**What is required**
Read through the listing below and return only the lines containing "agent".

Information below:

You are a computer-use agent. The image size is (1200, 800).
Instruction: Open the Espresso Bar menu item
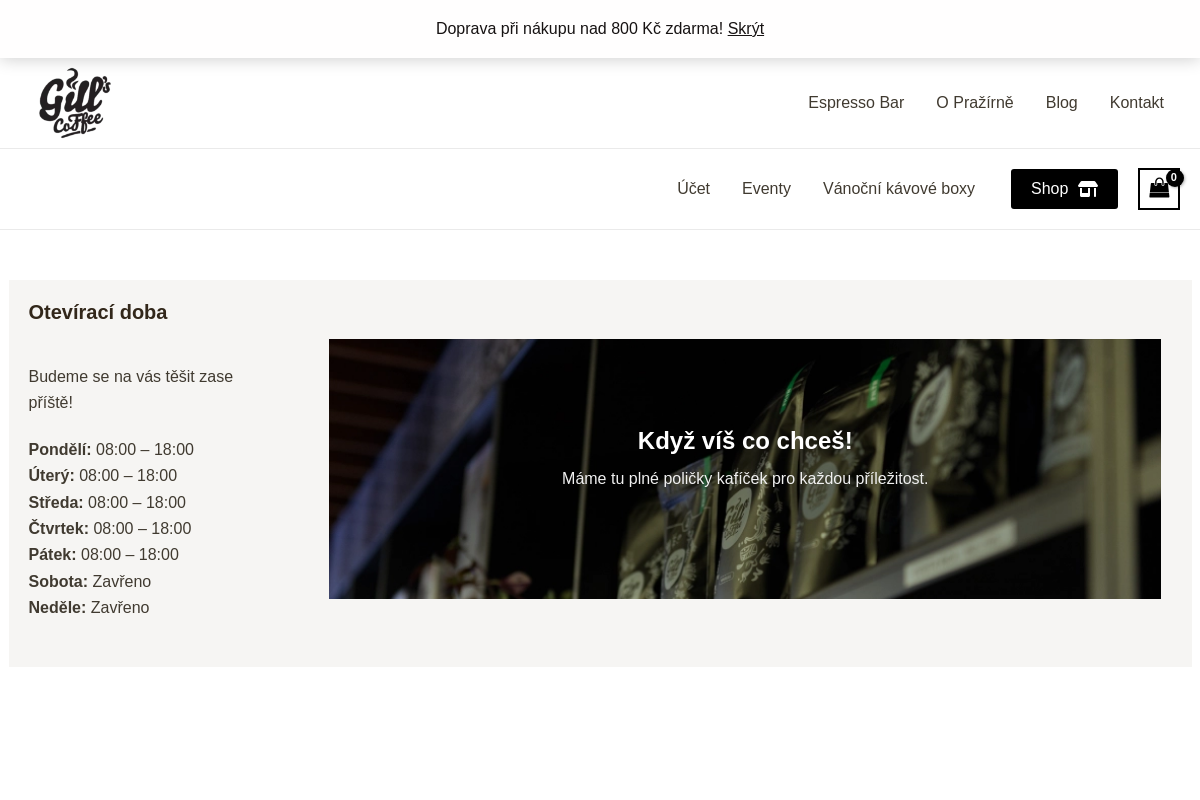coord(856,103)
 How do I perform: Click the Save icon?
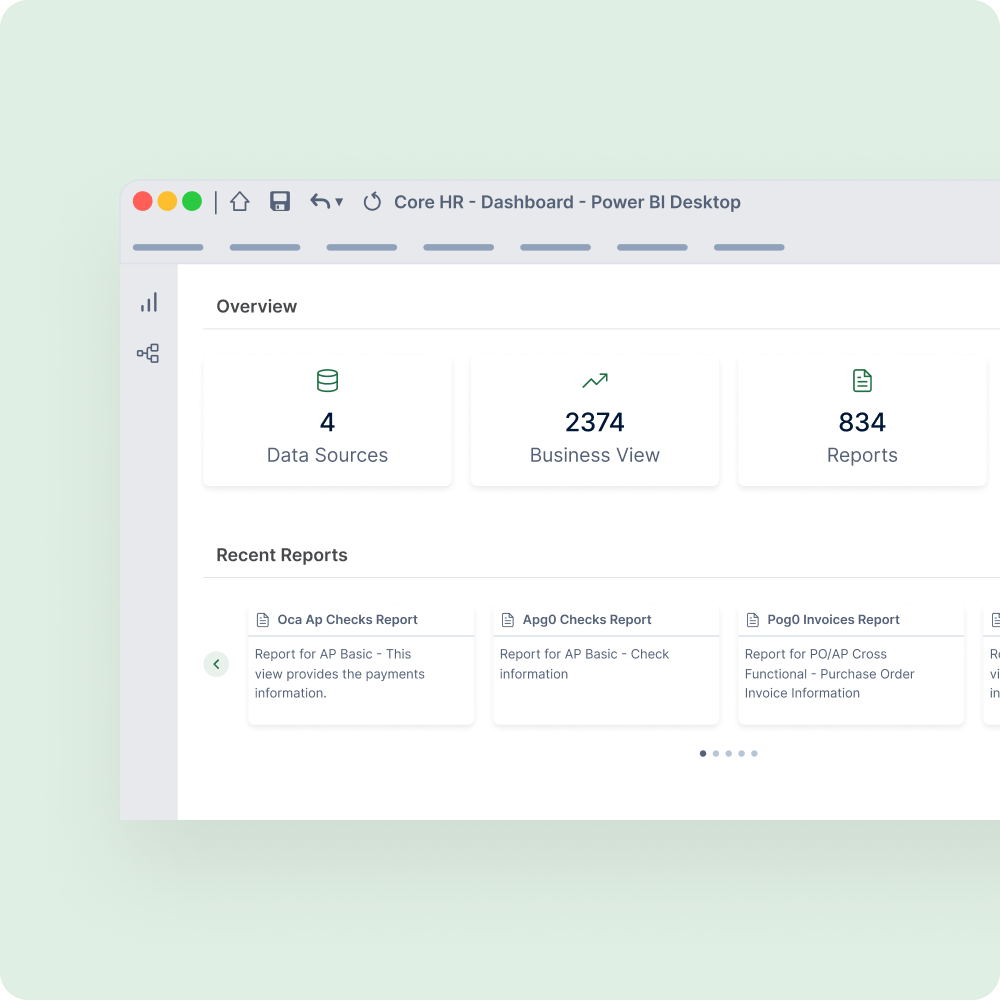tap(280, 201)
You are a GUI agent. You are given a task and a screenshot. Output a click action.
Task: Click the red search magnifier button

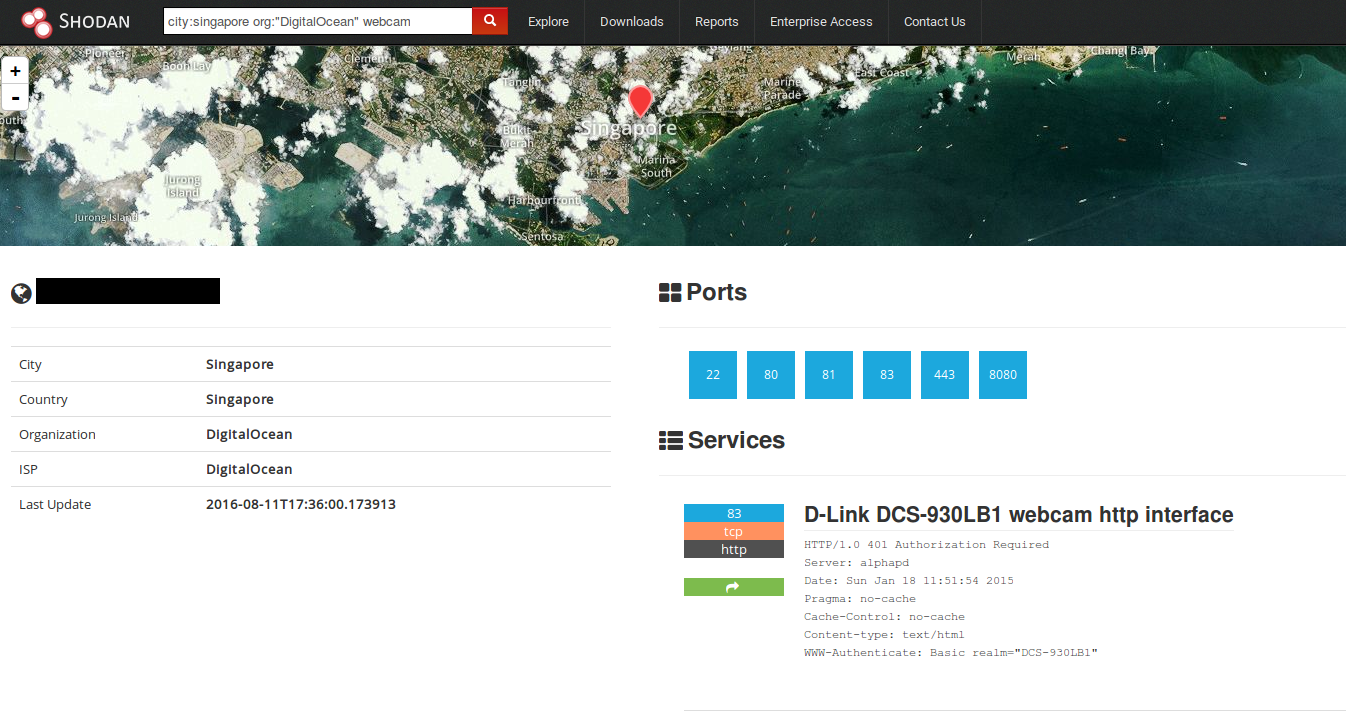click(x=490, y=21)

End of Information.
Information below:

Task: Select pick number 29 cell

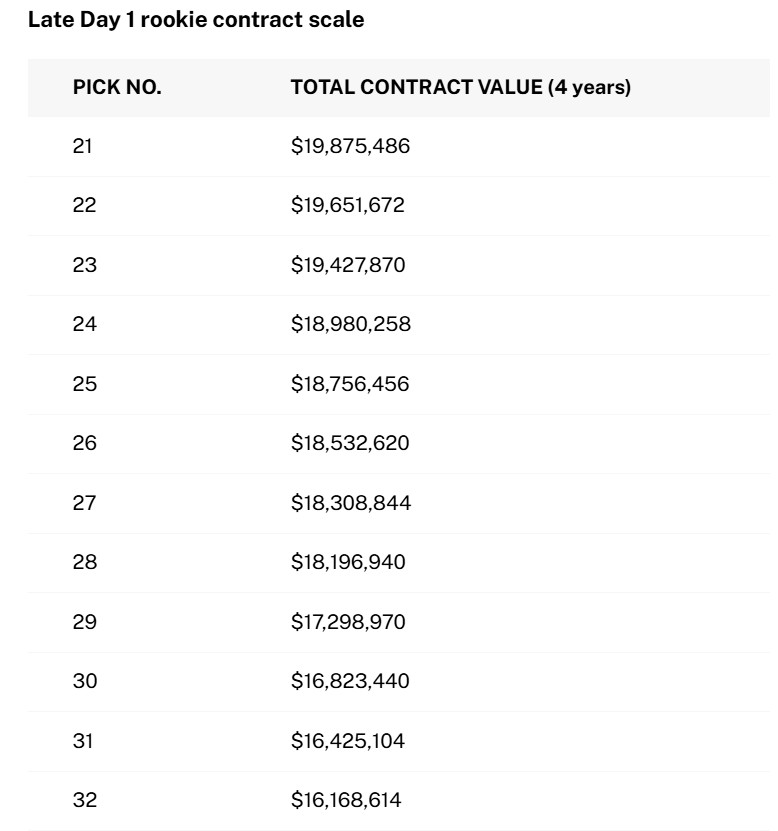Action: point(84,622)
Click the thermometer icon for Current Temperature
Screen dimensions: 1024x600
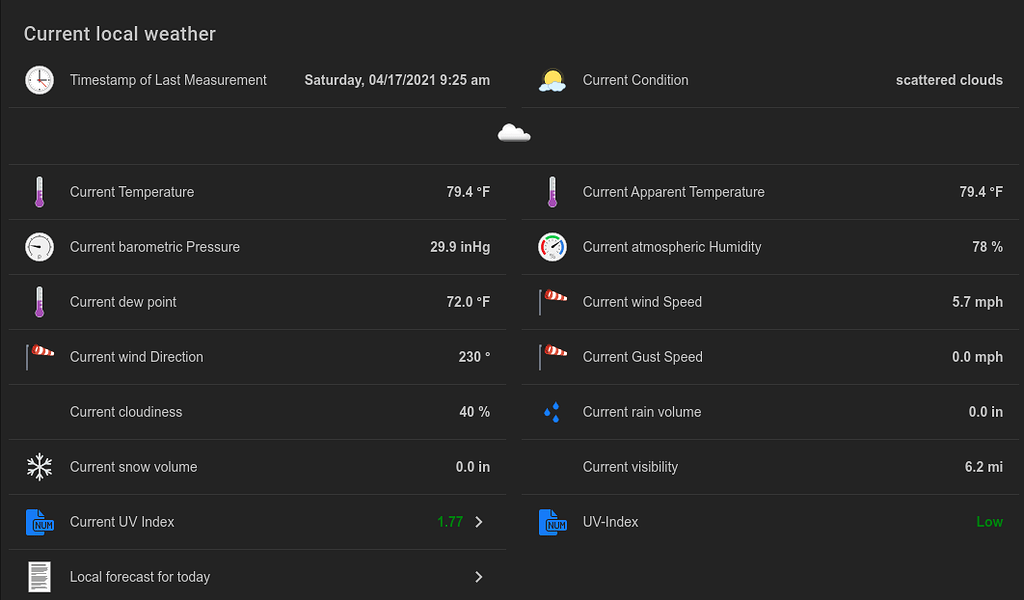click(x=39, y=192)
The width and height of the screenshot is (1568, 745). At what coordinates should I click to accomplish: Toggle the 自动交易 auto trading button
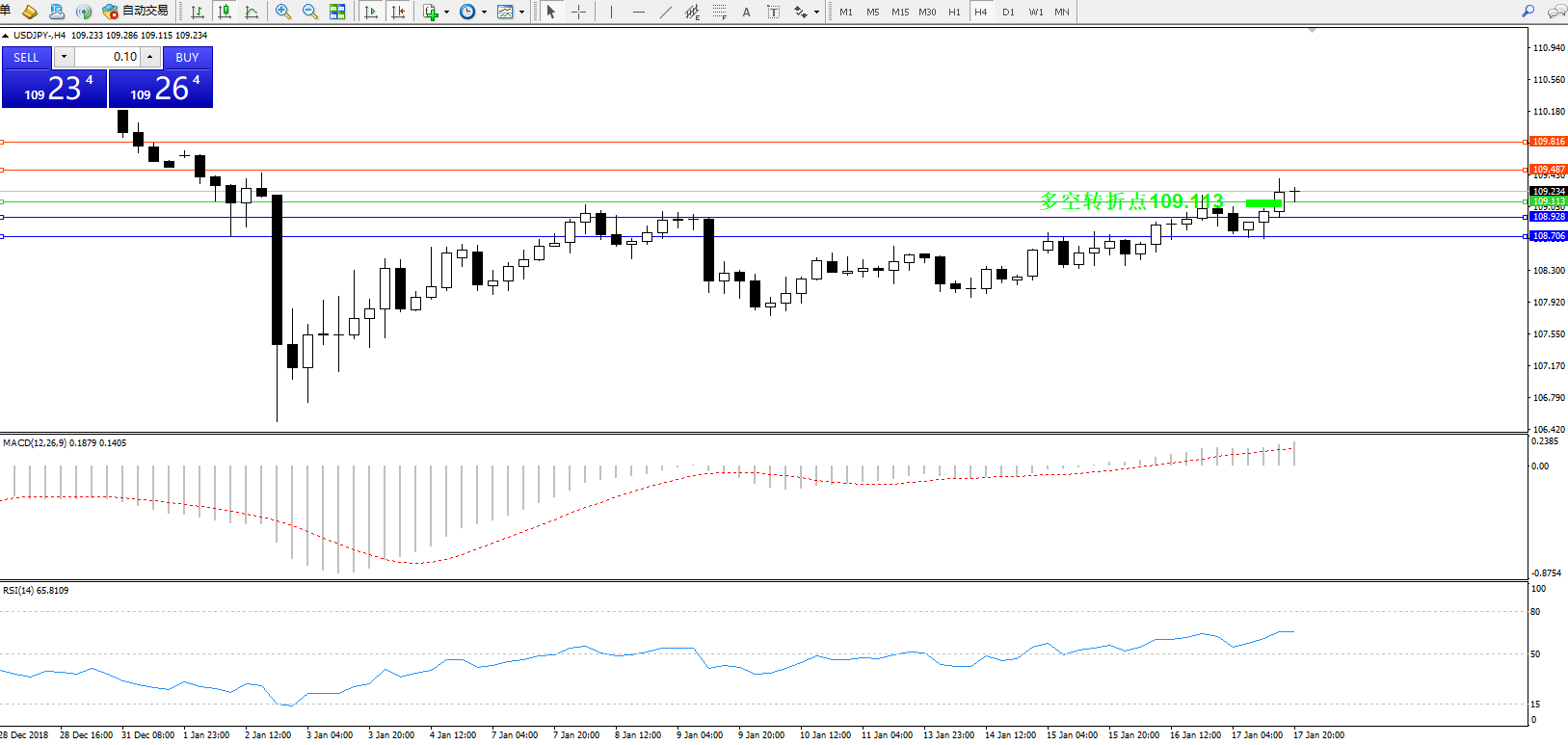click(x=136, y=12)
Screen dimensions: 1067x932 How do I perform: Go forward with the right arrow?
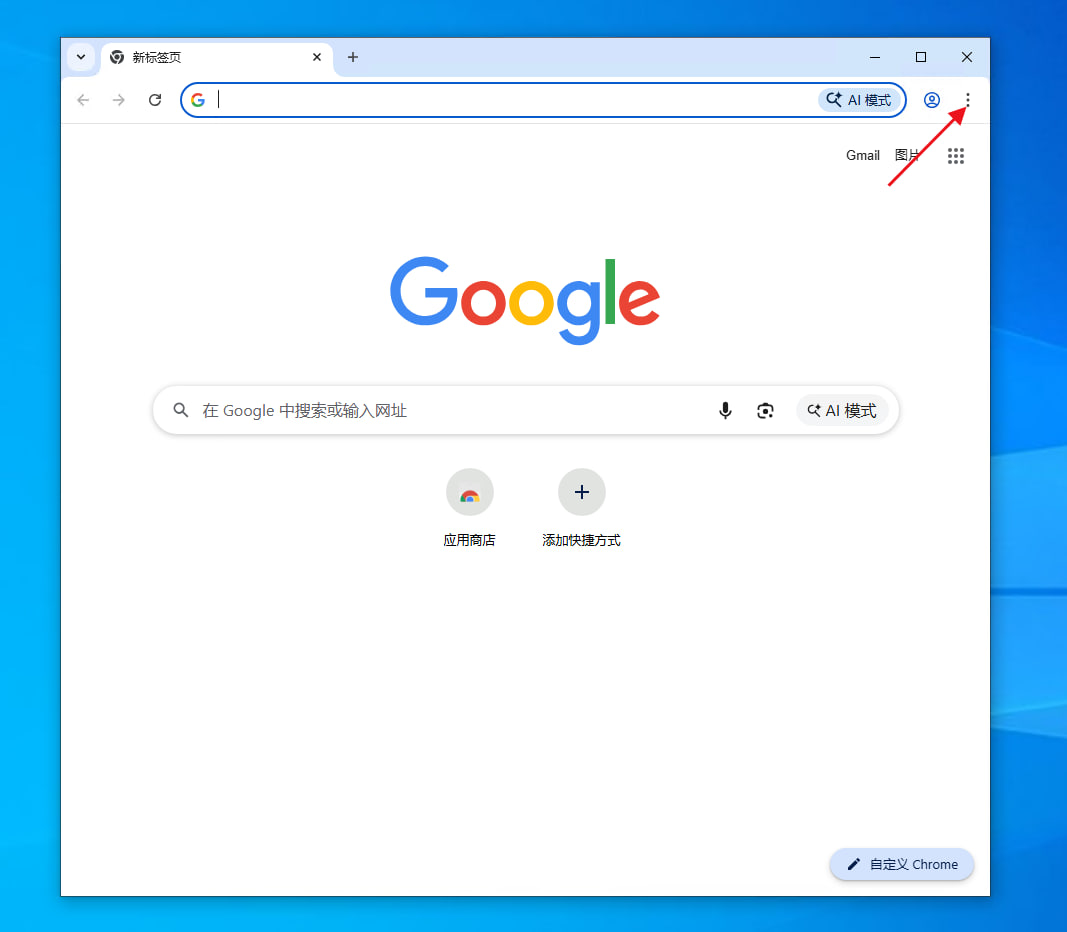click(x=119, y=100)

End of Information.
Information below:

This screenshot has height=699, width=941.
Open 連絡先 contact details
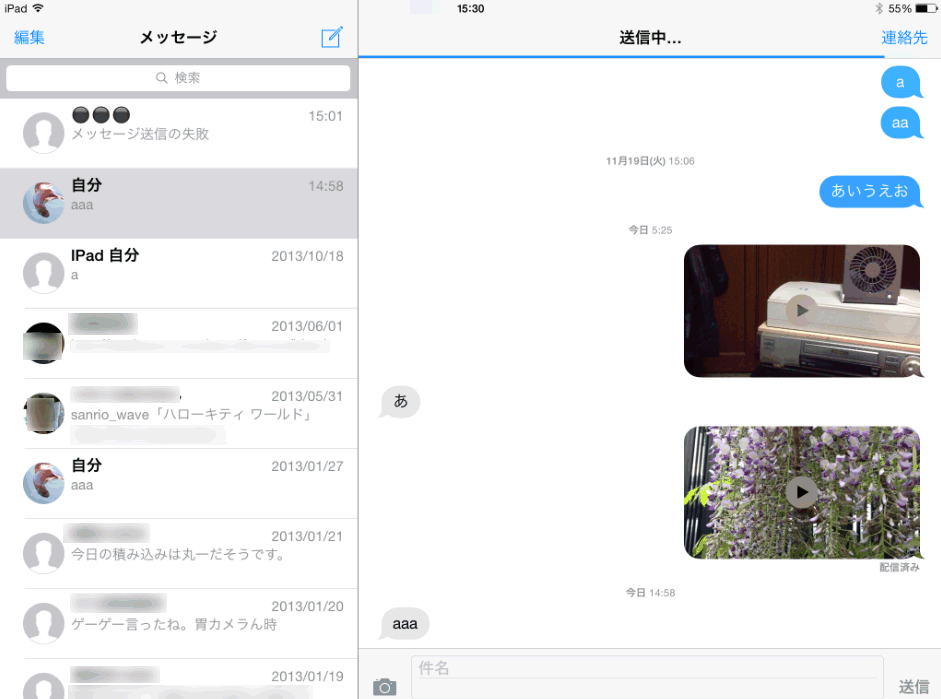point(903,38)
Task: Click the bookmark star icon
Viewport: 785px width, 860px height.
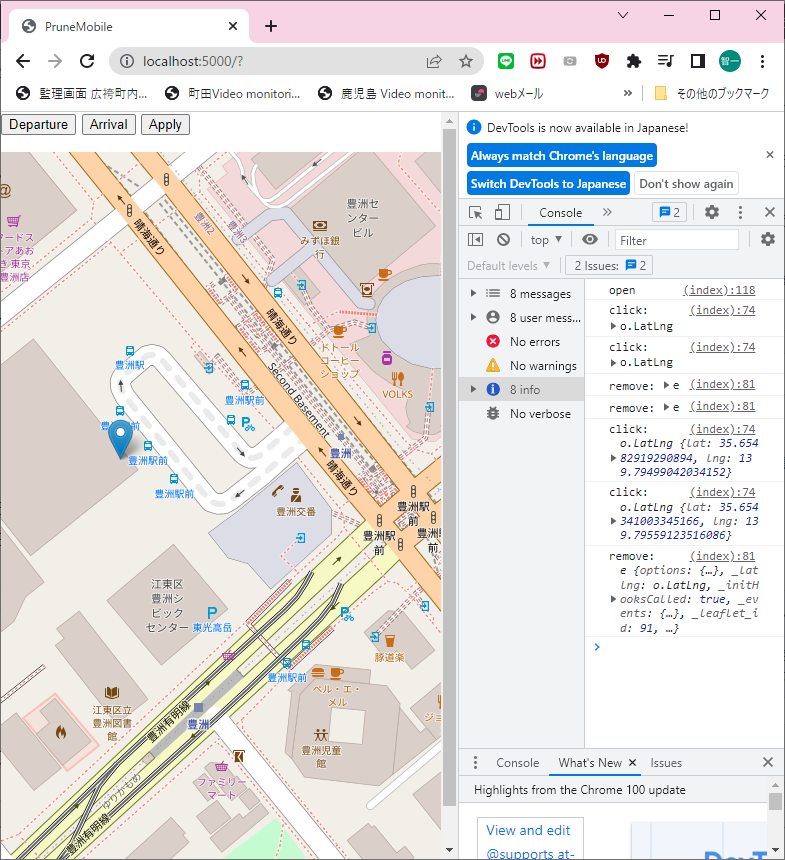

End of Information.

**Your solution**
You are a computer-use agent. The image size is (1200, 800).
You are a GUI agent. You are given a task and a screenshot. Output a click action.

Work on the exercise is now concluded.